Jaffa enjoyed his life. He was pampered as an only son would be and he loved the attention he thought that many of his classmates missed out on. Poor Martin for example was always being overlooked because his brother Bray was the golden boy of that family. Jaffa had no such worries. No sibling rivalry for him!

Somewhat of a nerd and very much an academic, Jaffa kept himself to himself at school. He kept his head down and got on with the work that he actually found was far too easy for him. He longed to have his mind stretched and he would spend his lunch hour in the library looking at encyclopaedias and the teacher’s reference books.

The school bell at the end of the day was always a welcome sound and Jaffa would sit at the front of the school bus next to the teacher, eager to get home ass fast as possible so that he could go and read some more and make notes on the movements of the stars.
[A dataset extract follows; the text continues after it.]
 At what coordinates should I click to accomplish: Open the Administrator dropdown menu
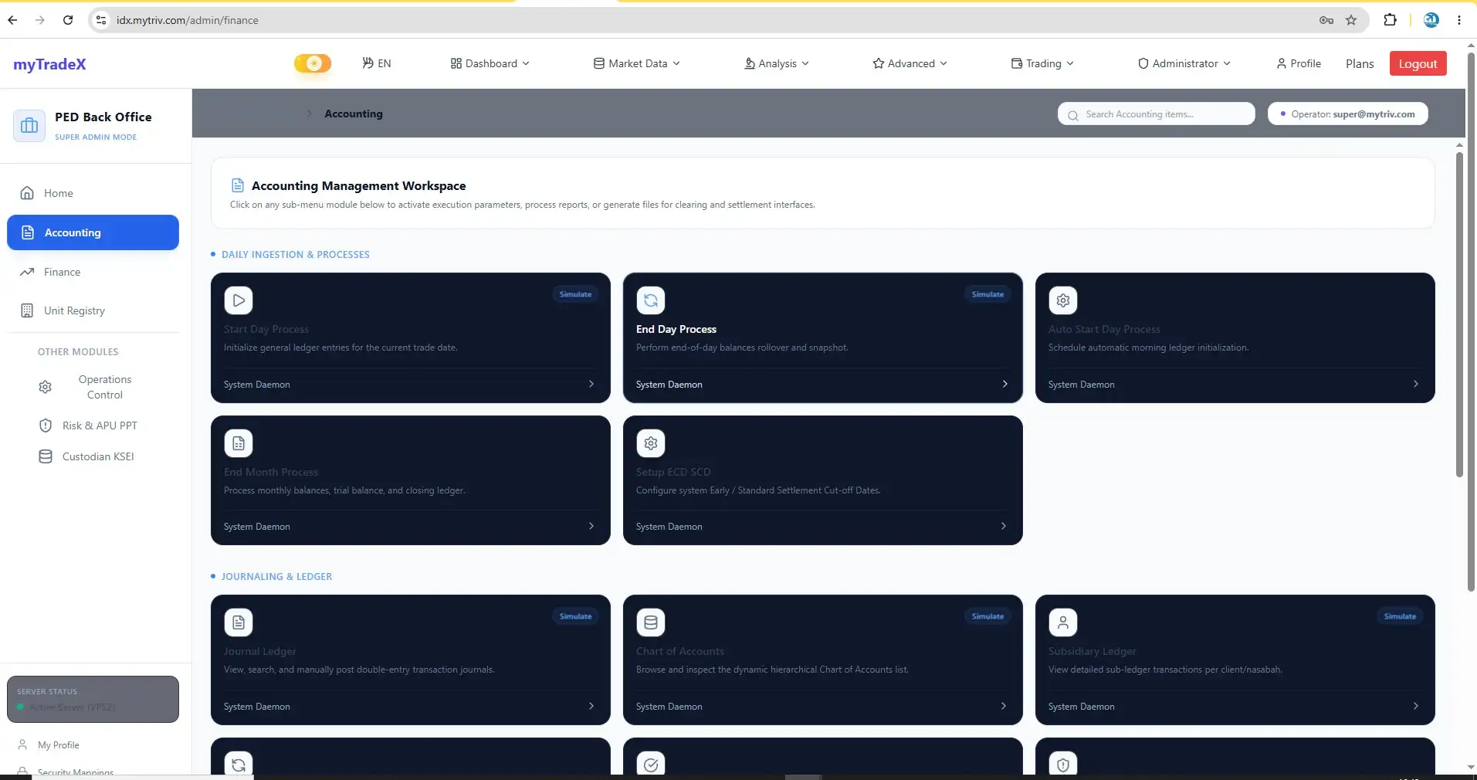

One sunny afternoon Jaffa was called out of class by a worried headmaster, pushed into a taxi and sent to the hospital to say his farewells to a suddenly terminally ill father.

Jaffa couldn’t understand what was happening to him - that morning his father had been his usual happy self as he went out the door and now here he was, lying in this cordoned-off ward with some of the sickest people that Jaffa had ever seen.

What was going on?


Ward 27 was dark and dank with the smell of death and David looked so out of place in the creaky old hospital bed.

Jaffa held on tightly to his mother’s hand and they looked on in disbelief and growing horror as David drew his last few breaths.

Sheila couldn’t understand how her husband could have gotten so sick so quickly but she was ushered away from the ward as she started to ask too many questions.

Jaffa and Sheila sat side by side that night alternately sobbing and asking why and how such a terrible thing had happened.

During the next few weeks more and more people in the neighbourhood started to disappear and there were alarming news articles regarding the Virus that was ripping families apart.

Jaffa was trying hard to be strong for his mother but as each day passed he grew more and more depressed. He would attempt to focus on his work at school but grew disinterested. How could he just get on with life when his whole world had been torn apart?

At home life was no better. Sheila was in the depths of despair and was paranoid that she would suffer the same fate as her husband. She would stare at herself in the mirror for hours and try to find any telltale sign of the Virus.

It wasn’t long before she found something. She screamed for Jaffa one evening as the sun was setting and he found her crumpled to the floor of her bathroom clutching a bloodied tissue in her hands.

Her nose wouldn’t stop bleeding and her skin was blistered and swollen. She was hysterical and her screams sent shivers up and down Jaffa’s spine. The ambulance took forever to come and during that time Jaffa’s sanity took a dive. He retreated into himself as he held his mother in his arms and pretended that he was somewhere else, somewhere far away, on another planet. A planet that was untouchable by this Virus.

After his mother died Jaffa continued to go into school. He had nowhere else to go and the routine gave him some source of comfort.

It was at around this time that his classmate Martin had started to behave a little strangely and Jaffa found himself becoming drawn to this lost and angry soul.

Martin had moved out of the family home and was living in a disused warehouse. Jaffa soon moved in and the two of them started to direct their anger at the world into a way of life. Martin changed his name to Zoot and the two of them started to gather more lost souls as time passed.

Power and Chaos would be the only way that they could get through this nightmare and as Jaffa said goodbye to his old life he found that he finally had something to look forward to. The Locos would be his new family. Zoot would be his leader.

As the newly christened Guardian it was Jaffa’s job to make sure that the tribe was strong and that only the right kids were allowed to join. The Guardian was Zoot’s right-hand man and made sure that nobody would get close to the leader of the Locos.
But this was to be a partnership damned from the very beginning…. Power and Chaos? Nothing but!